ATLANTA — Over the next week to 10 days Wes Moore is going to say and do all the right things regarding his coaching future at the University of Tennessee at Chattanooga. Ten years the coach of the Lady Mocs, he once again has his team on one of those runs that makes March magical, or as Moore prefers to call it, “March Gladness.”
So whenever questions arise about his interest in any number of high-major jobs, Moore will grin his aw-shucks grin, break into his best Texas twang and say something about, “being lucky to have the job I have.”
And as long as UTC continues to build on its 24 straight victories, currently the nation's longest streak, that answer will work almost as well as his Xs and Os.
But sooner or later the Lady Mocs' season will end in the NCAA Tournament and the 50-year-old Moore will hopefully have a decision to make regarding his future. Should he stay or should he go?
Is Alabama, which fired coach Stephany Smith on Tuesday at the end of three dreadful seasons, the job that can deliver him the salary and acclaim that he deserves? Or was the Lady Mocs' 62-34 win against the Crimson Tide a sign that UTC is currently a better position?
Moreover, Bama almost certainly won't be the last job to open this spring in the SEC and beyond. The bigger the budgets, the greater the expectation level. Firing Smith was easy. She never won more than 10 games. Her SEC record was 4-41. The bigger shock would have been if she had kept her job.
But as the NCAA and women's NIT tourneys begin, as some schools are left out and others frustrate their administrations and fans, other jobs will become available and Moore will almost certainly earn consideration.
If he doesn't, the dunderheads who have shockingly ignored him before should receive their own pink slips.
But before Moore accepts a job with Alabama or any other big-time program, he needs to read the fine print and study these schools’ struggling pasts.

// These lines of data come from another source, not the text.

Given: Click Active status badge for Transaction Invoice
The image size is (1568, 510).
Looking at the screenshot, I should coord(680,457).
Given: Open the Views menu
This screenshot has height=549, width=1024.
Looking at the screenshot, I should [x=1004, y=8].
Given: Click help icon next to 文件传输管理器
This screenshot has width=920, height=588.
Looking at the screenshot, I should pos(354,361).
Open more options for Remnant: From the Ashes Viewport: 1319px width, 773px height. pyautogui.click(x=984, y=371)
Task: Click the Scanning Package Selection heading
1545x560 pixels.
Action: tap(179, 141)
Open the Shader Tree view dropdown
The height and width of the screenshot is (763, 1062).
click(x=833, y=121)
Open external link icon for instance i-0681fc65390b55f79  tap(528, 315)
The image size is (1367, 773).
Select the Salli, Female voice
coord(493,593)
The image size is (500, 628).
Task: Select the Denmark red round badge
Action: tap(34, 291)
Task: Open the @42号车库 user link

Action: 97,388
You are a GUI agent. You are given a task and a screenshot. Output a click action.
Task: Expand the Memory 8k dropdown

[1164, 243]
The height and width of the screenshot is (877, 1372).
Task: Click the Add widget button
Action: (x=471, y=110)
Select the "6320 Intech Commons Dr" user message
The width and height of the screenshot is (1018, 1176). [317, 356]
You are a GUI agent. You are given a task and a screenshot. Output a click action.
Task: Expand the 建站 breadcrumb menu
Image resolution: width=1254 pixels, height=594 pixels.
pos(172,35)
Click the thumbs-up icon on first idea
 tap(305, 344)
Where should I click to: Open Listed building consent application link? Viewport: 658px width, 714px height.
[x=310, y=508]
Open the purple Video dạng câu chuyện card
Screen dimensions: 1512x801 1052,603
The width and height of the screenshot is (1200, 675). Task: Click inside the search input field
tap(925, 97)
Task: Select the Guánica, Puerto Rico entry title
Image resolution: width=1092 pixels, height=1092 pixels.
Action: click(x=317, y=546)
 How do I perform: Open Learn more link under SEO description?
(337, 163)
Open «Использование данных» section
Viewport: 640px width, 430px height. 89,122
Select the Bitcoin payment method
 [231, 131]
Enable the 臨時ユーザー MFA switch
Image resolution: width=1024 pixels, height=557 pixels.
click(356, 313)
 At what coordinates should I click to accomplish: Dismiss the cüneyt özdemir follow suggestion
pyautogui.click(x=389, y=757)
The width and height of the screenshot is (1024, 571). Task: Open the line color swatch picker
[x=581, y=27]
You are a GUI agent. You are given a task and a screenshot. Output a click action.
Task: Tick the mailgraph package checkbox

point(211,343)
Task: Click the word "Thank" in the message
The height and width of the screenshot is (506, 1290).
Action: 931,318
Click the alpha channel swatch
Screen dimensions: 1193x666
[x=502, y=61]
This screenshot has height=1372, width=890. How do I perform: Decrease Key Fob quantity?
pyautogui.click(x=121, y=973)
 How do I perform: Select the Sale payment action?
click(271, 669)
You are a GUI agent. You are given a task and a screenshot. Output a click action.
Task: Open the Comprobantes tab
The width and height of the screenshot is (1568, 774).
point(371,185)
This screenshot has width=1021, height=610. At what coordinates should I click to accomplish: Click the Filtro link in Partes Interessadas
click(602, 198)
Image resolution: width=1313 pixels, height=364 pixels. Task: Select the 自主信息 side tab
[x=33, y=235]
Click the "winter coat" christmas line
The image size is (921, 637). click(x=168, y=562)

Mostly, he needs to research the road taken by Auburn coach Jeff Lebo.
The two men know each other well, given their shared love for golf and Lebo’s two seasons coaching the UTC men's team before he left for Auburn in the spring of 2004.
It seemed a questionable move at the time, given the Tigers’ uneven past, the mess left behind by Cliff Ellis and Lebo's determination to win the right way, which hasn't always been a Tiger trademark.
But Auburn could deliver fairly big money and a long-term contract, something UTC could not, even though it had cobbled together a package that was paying the former North Carolina Tar Heel great more than $300,000 annually, a figure preposterously out of whack with the rest of his league brethren's relatively meager Southern Conference salaries.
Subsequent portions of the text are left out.